→ **Your instructions**: After locating the line that contains "You are a GUI", give that line and all the rest through the end of the entries again exactly, leaving the pictures out.

→ **Extracted data**:
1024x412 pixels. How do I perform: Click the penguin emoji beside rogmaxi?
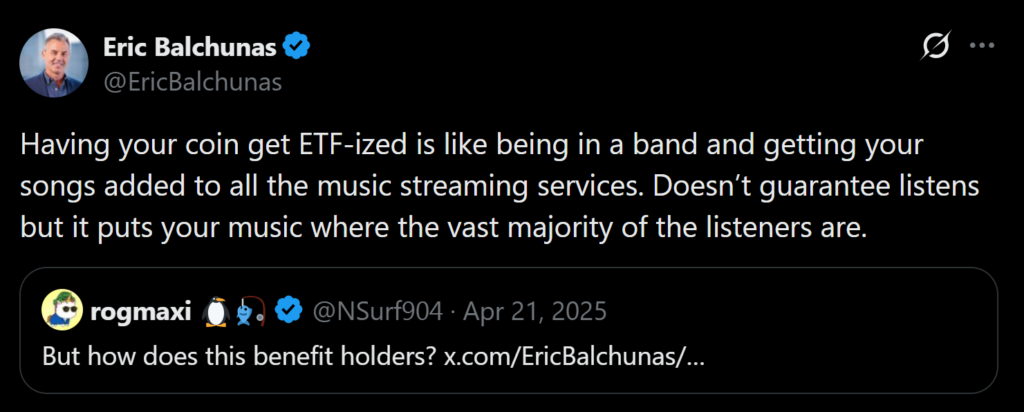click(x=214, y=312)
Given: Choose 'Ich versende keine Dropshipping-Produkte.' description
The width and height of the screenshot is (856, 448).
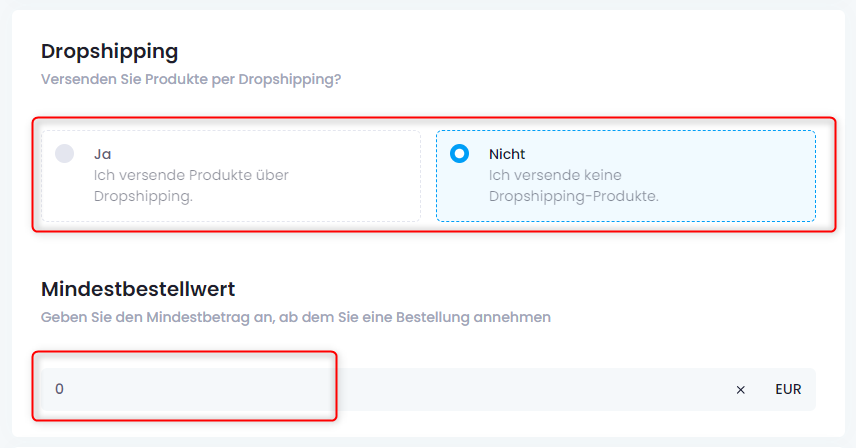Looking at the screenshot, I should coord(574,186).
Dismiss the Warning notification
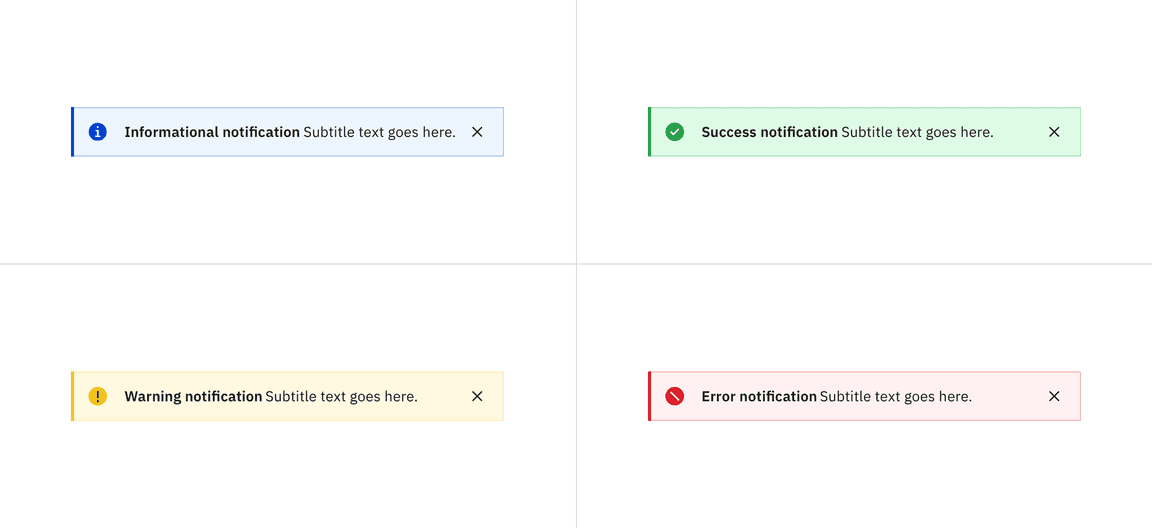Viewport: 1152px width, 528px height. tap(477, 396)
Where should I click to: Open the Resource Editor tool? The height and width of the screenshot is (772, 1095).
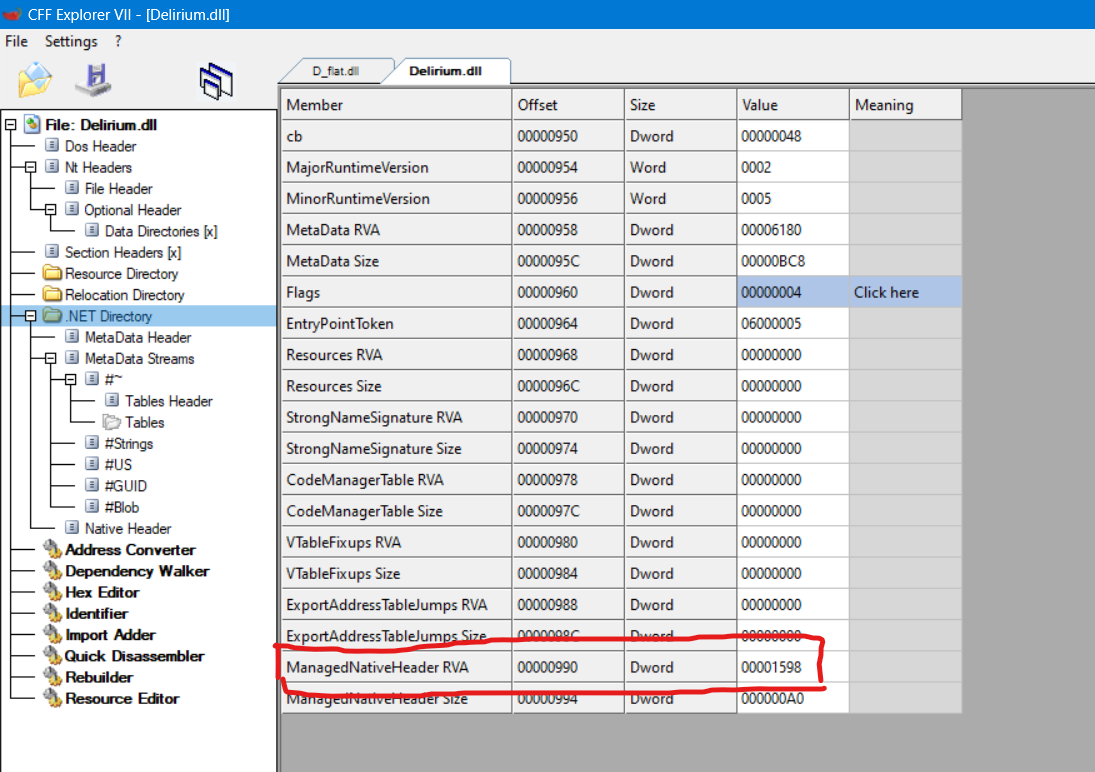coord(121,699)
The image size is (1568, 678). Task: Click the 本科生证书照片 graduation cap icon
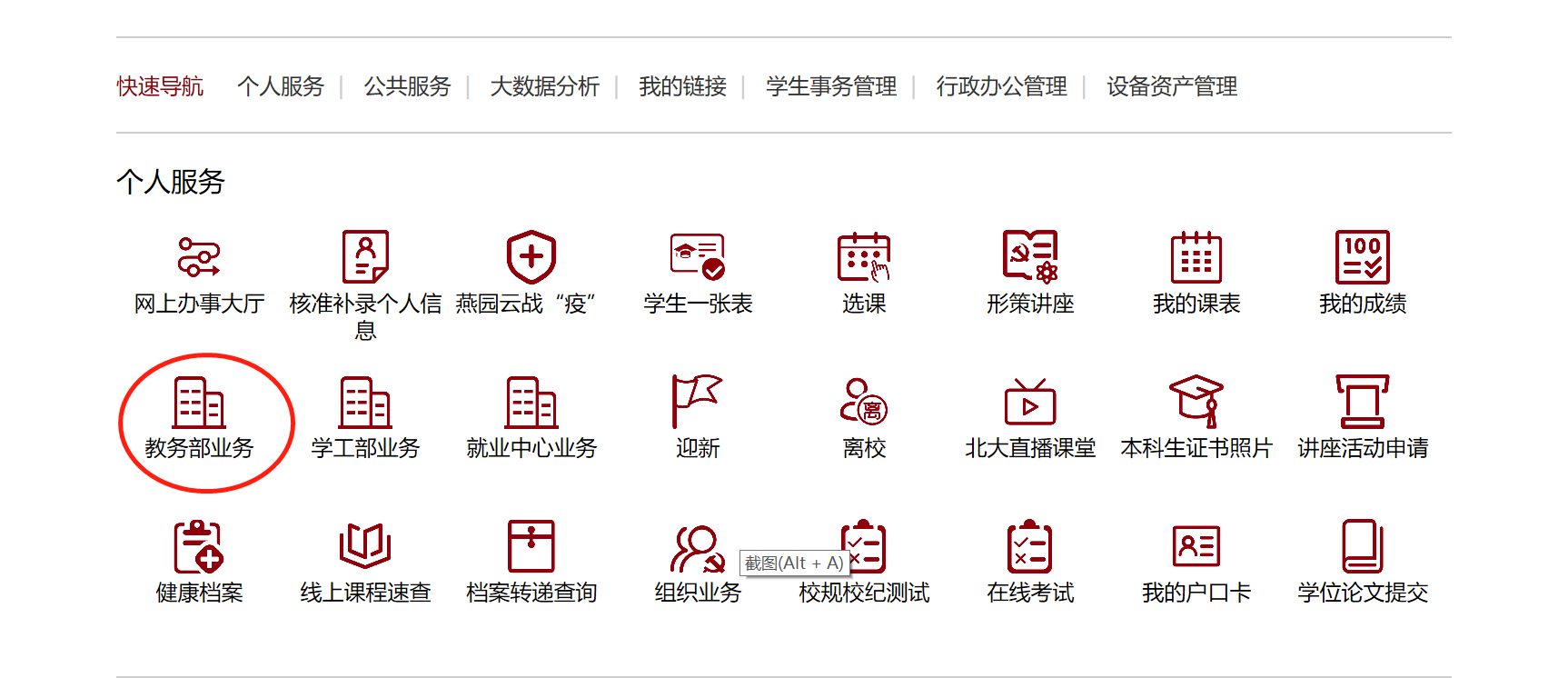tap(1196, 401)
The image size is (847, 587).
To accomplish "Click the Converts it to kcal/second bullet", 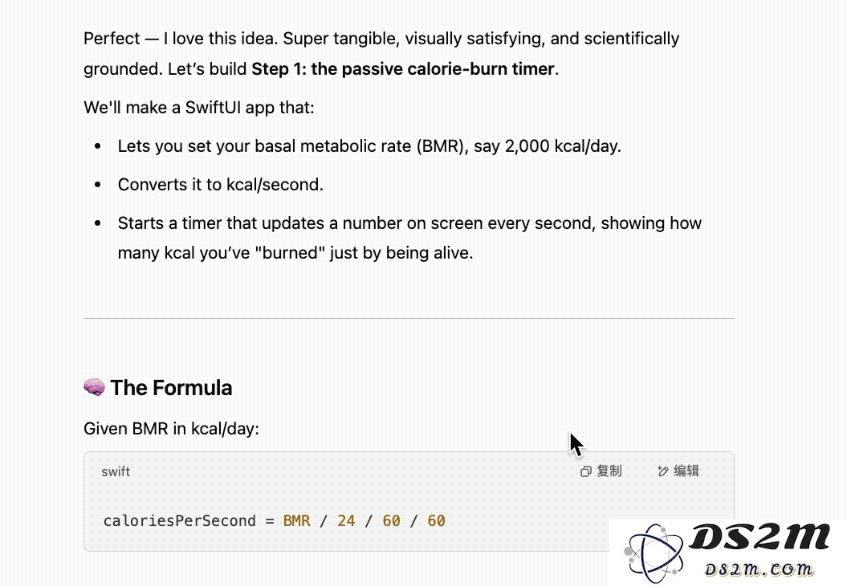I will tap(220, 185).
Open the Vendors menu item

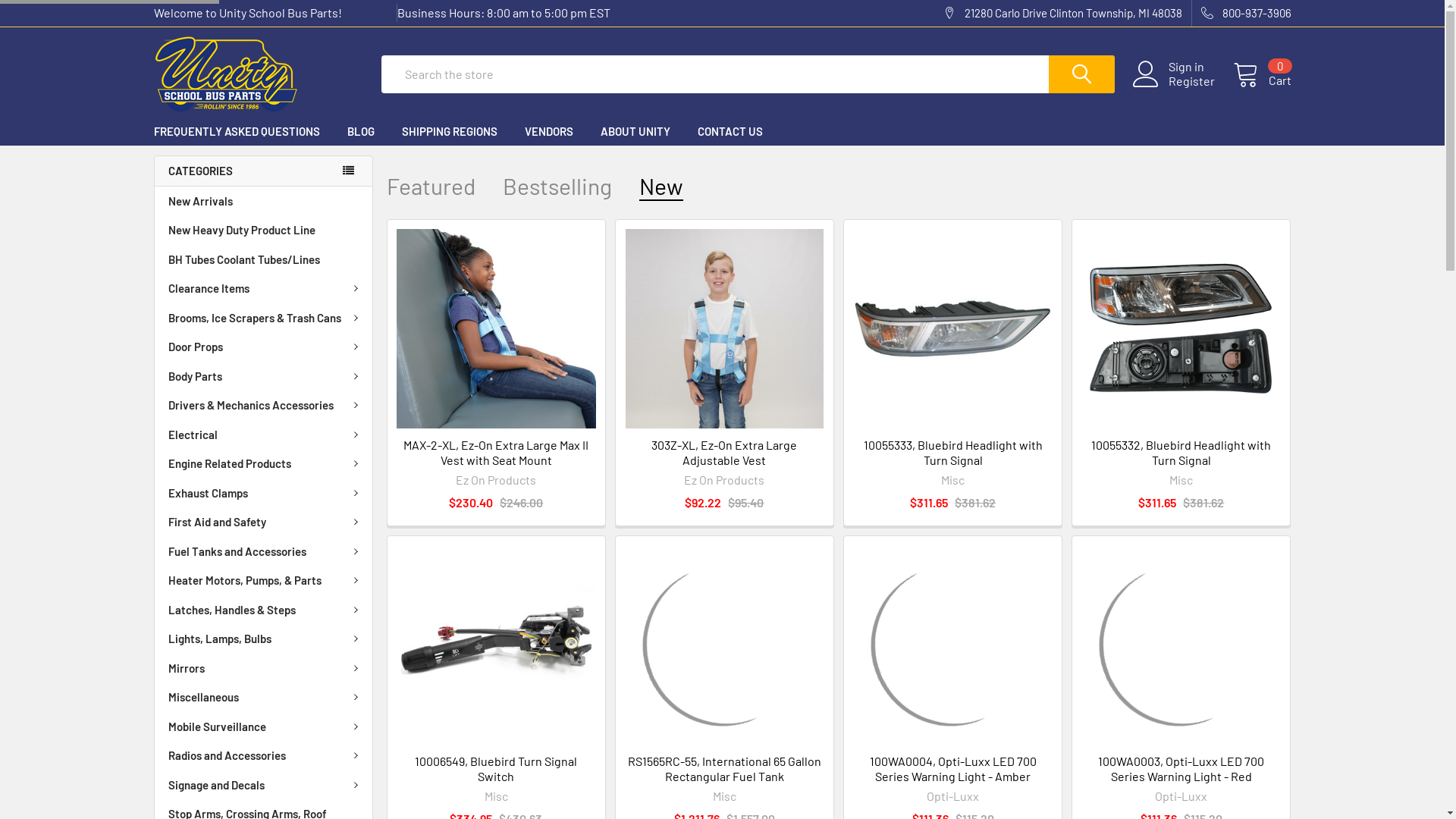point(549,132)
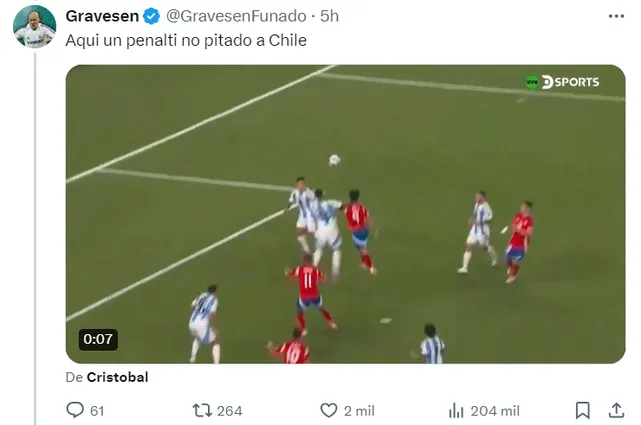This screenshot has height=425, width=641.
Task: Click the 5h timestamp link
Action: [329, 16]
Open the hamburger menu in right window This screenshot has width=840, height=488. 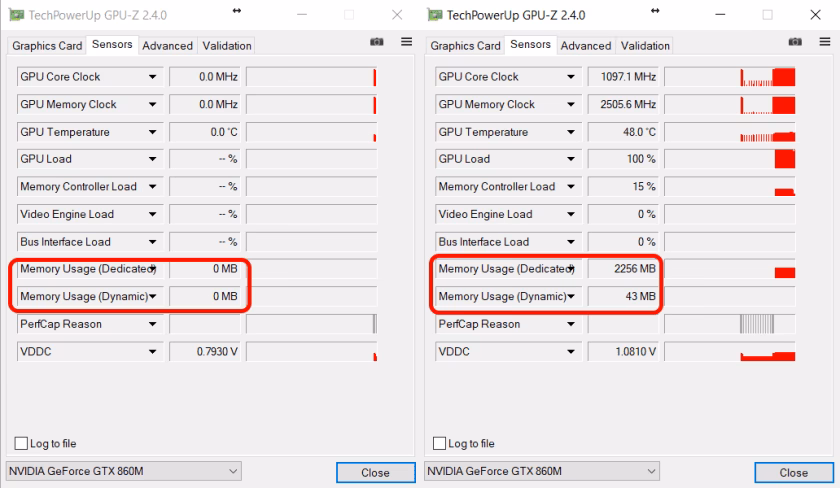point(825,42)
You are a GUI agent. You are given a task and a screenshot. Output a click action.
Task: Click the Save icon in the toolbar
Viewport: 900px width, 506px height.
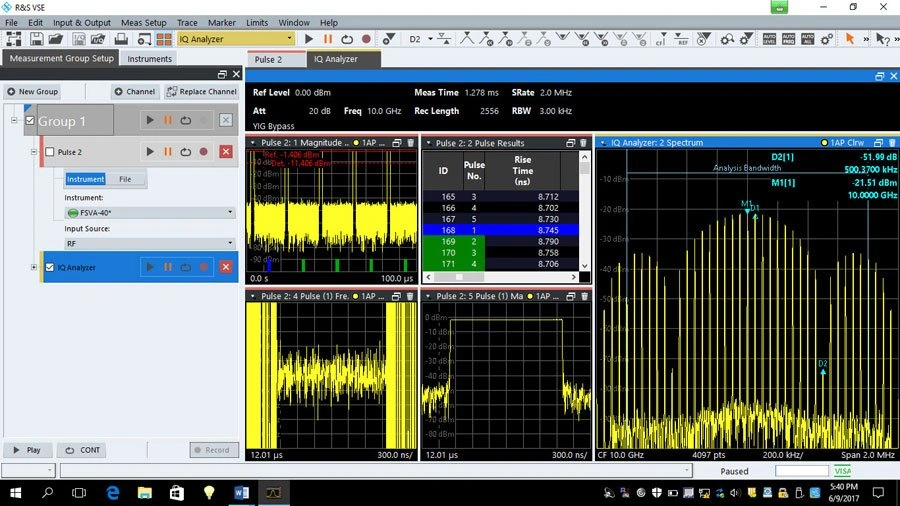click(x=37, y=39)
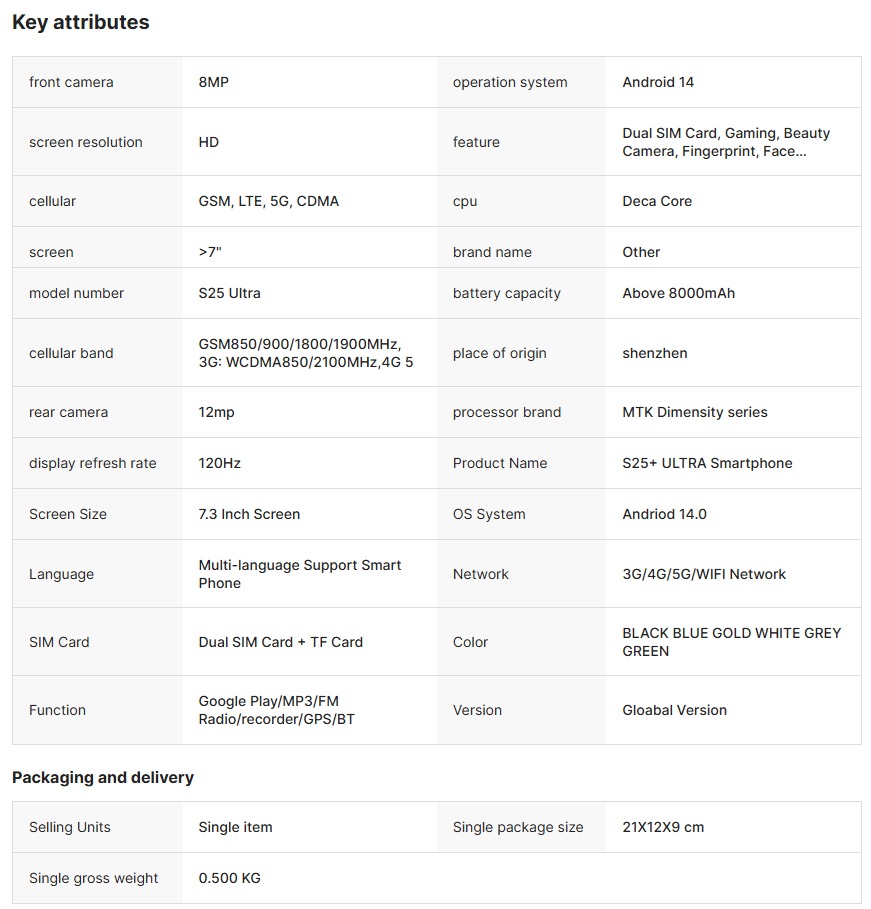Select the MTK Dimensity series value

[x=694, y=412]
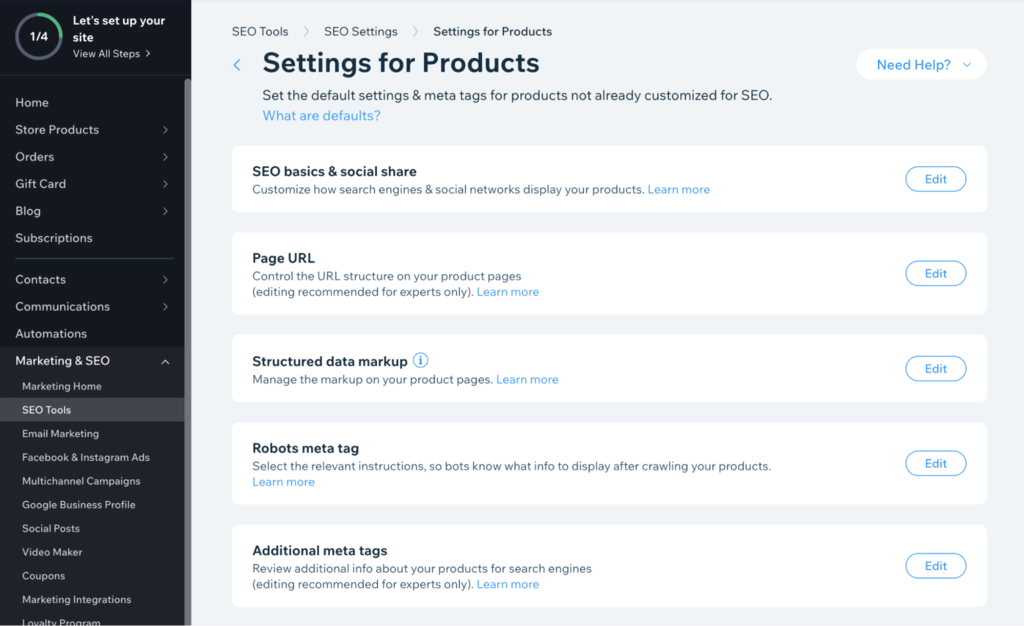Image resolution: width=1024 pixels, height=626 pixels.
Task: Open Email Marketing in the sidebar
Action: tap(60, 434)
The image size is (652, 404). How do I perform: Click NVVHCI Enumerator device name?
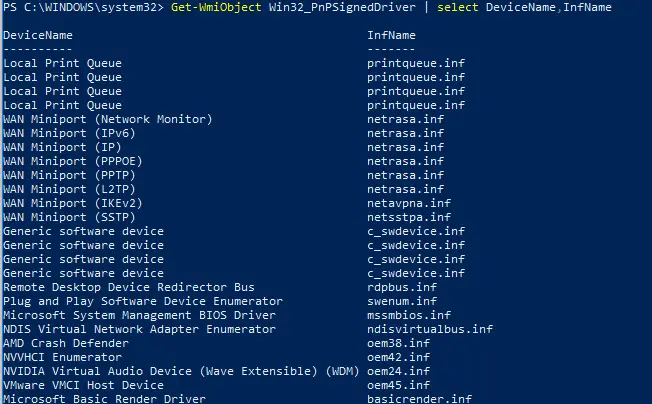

→ **Exercise response**:
You are a GUI agent. You are given a task and a screenshot. Output a click action.
Task: Click the Save icon in the toolbar
Viewport: 900px width, 506px height.
click(x=37, y=39)
Select the MTK Dimensity series value

[x=694, y=412]
Image resolution: width=1024 pixels, height=626 pixels.
Task: Open Email Marketing in the sidebar
Action: tap(60, 434)
The image size is (652, 404). How do I perform: Click NVVHCI Enumerator device name?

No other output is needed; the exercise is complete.